## YOUR TASK
Give back exactly the lines from the one holding "Click the User name" to the last line of the entries, both included, and nothing more.

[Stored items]

--- START ---

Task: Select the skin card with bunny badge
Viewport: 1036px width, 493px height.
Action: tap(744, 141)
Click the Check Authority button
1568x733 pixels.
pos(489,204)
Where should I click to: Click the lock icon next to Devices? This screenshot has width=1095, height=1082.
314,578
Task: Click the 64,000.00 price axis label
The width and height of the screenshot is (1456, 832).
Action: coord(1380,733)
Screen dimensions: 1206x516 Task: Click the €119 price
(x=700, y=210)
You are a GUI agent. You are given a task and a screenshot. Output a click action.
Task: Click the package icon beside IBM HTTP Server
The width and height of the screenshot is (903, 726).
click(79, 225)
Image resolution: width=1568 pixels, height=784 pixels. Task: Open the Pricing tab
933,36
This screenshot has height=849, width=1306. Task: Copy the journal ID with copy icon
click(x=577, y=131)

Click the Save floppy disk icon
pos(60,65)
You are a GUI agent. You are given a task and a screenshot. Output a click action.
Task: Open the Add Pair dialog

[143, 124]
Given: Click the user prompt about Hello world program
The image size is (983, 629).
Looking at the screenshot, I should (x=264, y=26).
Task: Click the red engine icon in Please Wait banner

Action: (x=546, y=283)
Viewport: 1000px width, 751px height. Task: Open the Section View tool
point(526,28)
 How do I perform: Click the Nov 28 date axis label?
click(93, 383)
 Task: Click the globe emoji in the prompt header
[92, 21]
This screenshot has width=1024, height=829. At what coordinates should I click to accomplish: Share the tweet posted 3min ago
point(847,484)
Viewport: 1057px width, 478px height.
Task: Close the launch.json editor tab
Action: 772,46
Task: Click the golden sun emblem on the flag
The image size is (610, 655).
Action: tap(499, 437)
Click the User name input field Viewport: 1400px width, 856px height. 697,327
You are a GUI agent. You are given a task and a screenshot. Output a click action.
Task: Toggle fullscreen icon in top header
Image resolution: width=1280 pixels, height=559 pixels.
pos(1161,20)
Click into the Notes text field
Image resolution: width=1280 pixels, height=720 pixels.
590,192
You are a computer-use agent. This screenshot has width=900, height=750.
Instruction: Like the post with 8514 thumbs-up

--- END ---

## OUTPUT FOR THIS EXERCISE
Click the User name input field Viewport: 1400px width, 856px height. 697,327
You are a GUI agent. You are given a task and a screenshot. Output a click action.
Task: Toggle fullscreen icon in top header
Image resolution: width=1280 pixels, height=559 pixels.
pos(1161,20)
Click into the Notes text field
Image resolution: width=1280 pixels, height=720 pixels.
590,192
You are a computer-use agent. This screenshot has width=900, height=750.
Instruction: Like the post with 8514 thumbs-up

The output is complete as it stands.